Passage provided:
++++

You can sometimes lack structure and drive in the way you do things and this is where the presence of a Purple man in your life will become very valuable. He is more decisive, more structured, disciplined and organised than you are and is very likely to find a creative solution for any problem.
Neither of you have big egos so this partnership will be based on mutual respect and a mutual desire to work hard for the benefit of your family. You have no problem with a man taking the lead and a Purple man will happily rise to the occasion and become a responsible and reliable partner who will make you feel safe and cared for.
You both have altruistic tendencies in you and this trait can bring you together if you find a cause to work for together. Neither of you are self-centred so this union will be characterised by how selflessly you’ll be working towards each other happiness. Like any relationship, this partnership will have its difficult moments, especially in the emotional department as both of you strongly dislike confrontation and many issues can go unsolved for long periods of times, however, none of these difficulties will present a problem that two of you won’t be able to work through. Your mutual respect and consideration for each other’s feelings will help you to find a mutually satisfactory solution without putting cracks into your relationship.

++++

Activity: Reproduce the compatibility passage about a Purple man, everything from "You can sometimes" down to "and cared for.". The data that comes next is from a separate source.

++++

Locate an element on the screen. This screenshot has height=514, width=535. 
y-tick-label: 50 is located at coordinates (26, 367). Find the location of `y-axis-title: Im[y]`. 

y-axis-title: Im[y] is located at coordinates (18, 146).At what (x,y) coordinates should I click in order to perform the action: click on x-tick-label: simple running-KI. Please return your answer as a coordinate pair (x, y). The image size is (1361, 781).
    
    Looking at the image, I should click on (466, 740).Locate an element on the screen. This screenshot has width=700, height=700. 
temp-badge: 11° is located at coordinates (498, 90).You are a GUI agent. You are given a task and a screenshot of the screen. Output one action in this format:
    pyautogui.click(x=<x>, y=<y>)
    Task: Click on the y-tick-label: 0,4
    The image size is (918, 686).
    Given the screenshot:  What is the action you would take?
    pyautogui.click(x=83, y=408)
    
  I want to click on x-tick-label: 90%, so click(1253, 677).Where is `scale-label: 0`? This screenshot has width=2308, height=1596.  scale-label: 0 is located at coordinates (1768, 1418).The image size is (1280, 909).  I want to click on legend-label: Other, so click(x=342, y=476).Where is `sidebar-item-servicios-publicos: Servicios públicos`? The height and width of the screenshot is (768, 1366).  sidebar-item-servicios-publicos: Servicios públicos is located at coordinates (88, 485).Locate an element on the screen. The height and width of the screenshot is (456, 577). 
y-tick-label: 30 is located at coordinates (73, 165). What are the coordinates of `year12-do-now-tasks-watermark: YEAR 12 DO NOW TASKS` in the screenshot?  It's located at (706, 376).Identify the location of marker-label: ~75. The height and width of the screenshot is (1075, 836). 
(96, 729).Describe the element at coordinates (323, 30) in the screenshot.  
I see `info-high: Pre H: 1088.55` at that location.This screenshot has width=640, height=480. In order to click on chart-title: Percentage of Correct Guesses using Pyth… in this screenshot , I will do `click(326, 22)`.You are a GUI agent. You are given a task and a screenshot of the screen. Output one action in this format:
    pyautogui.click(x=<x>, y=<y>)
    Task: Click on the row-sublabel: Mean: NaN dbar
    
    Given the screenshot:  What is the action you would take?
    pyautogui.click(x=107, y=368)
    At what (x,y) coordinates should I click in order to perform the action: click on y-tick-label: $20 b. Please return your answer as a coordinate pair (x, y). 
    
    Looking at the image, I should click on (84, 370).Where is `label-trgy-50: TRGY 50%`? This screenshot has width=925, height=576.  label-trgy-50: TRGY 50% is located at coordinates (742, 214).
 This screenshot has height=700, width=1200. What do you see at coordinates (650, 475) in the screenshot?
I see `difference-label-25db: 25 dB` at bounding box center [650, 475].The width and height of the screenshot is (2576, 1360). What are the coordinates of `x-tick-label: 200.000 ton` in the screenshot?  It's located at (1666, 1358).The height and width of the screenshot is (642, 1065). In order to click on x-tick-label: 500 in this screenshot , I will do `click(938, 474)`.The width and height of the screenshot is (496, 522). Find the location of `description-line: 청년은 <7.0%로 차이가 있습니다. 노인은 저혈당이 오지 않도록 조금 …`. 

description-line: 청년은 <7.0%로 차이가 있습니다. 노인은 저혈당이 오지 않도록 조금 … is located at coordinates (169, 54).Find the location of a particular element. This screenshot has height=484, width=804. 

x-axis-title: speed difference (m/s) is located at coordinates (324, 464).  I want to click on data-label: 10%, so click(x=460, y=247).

++++

Answer:
You can sometimes lack structure and drive in the way you do things and this is where the presence of a Purple man in your life will become very valuable. He is more decisive, more structured, disciplined and organised than you are and is very likely to find a creative solution for any problem.
Neither of you have big egos so this partnership will be based on mutual respect and a mutual desire to work hard for the benefit of your family. You have no problem with a man taking the lead and a Purple man will happily rise to the occasion and become a responsible and reliable partner who will make you feel safe and cared for.